ASKED AND ANSWERED

ASKED AND ANSWERED

By: Henry Moore

This is where we answer legal questions commonly posed to us by our insurance and corporate clients. If you have any burning questions that need quick answers, or if you have any suggestions for questions in future newsletters, please e-mail Janeen at [email protected]

 

Q:         Why do things move so quickly in General District Court?

A:         General District Court – or “GDC” – is a court “not of record” in Virginia, usually involving smaller claims. The jurisdictional cap is $50,000 for personal injury claims and $25,000 for all others. There is no formal discovery permitted in GDC other than issuing subpoenas to obtain documents. Cases are also not heard by a jury, but rather, the fact-finder is the judge. Formal discovery and the timeframe required for setting jury trials are the two primary reasons why trials in Circuit Court typically won’t be scheduled for years from the initiation of a lawsuit. Without these factors, trials in GDC can be set much more quickly, usually within 4-6 months of filing the Warrant in Debt (the “Complaint” in GDC). This expedited procedure has advantages, (primarily lower costs), and disadvantages (plaintiffs generally benefit most from this truncated timeline, as it allows some degree of “trial by ambush” without discovery).

Q:         Can you appeal a verdict from GDC? What does that require?

 A:         Yes, the losing party in any case where more than $50 is in controversy has an automatic right of appeal from GDC to Circuit Court, and the Circuit Court will hear the case de novo. This means that the losing party gets a complete do-over and the Circuit Court does not consider the rulings or verdict of the General District Court. This also means that the case can be tried before a jury if either party requests one.
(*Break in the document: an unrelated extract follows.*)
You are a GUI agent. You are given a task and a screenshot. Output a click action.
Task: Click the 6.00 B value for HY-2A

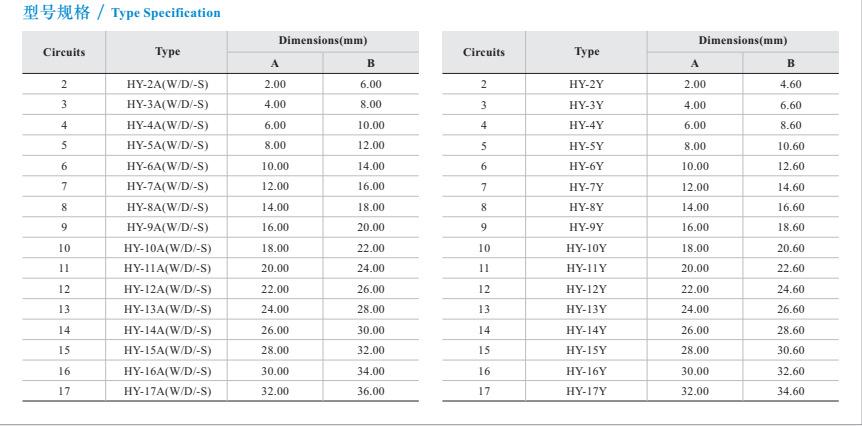[x=371, y=84]

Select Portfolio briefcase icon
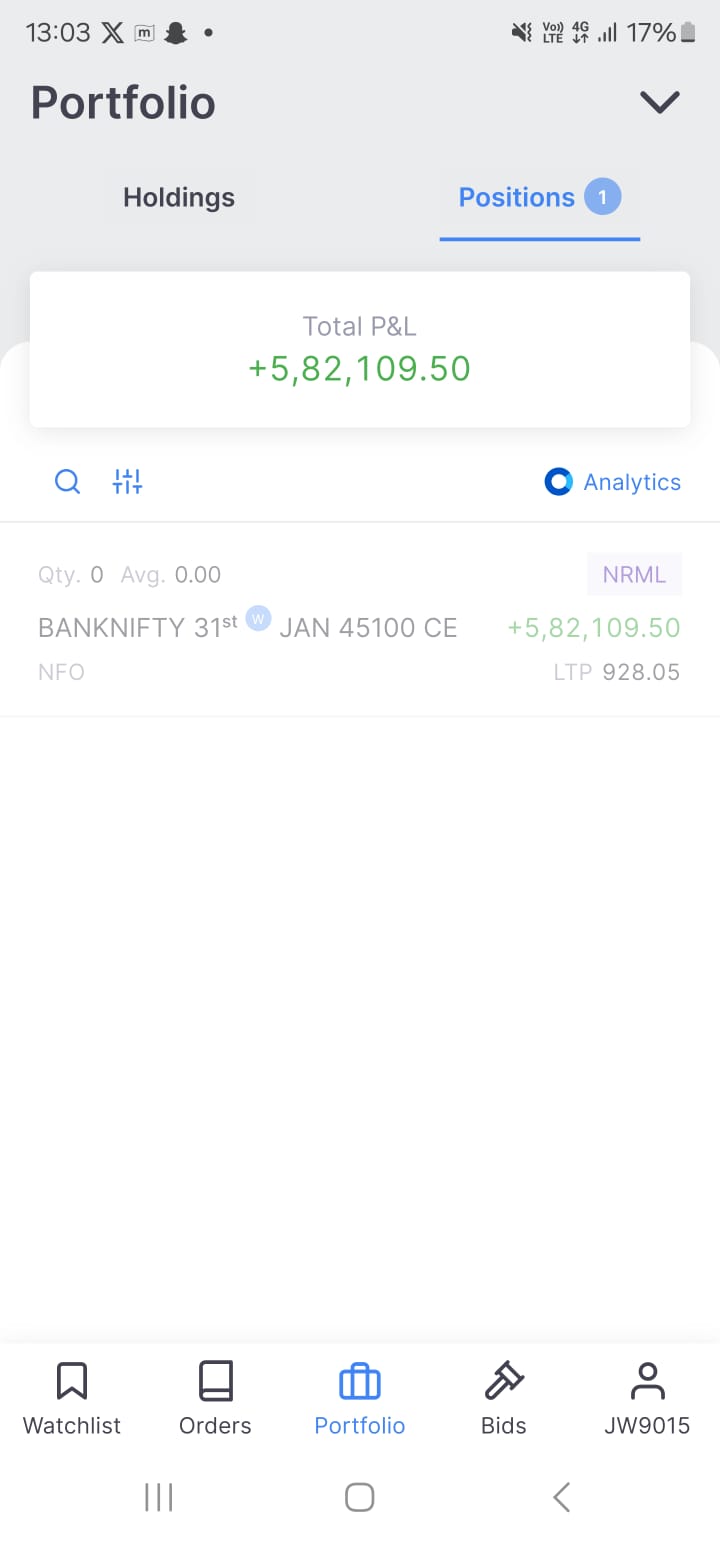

One interesting wrinkle is that if the defendant appeals a GDC verdict, the plaintiff may then increase the amount sued for to an amount greater than the jurisdictional limit of the General District Court. However, if it is the plaintiff who is appealing, no amendment to the amount sued for is permitted.

All that is required to appeal is that the appealing party must notice their appeal with the GDC clerk’s office within 10 days of judgment and post an appeal bond within 30 days.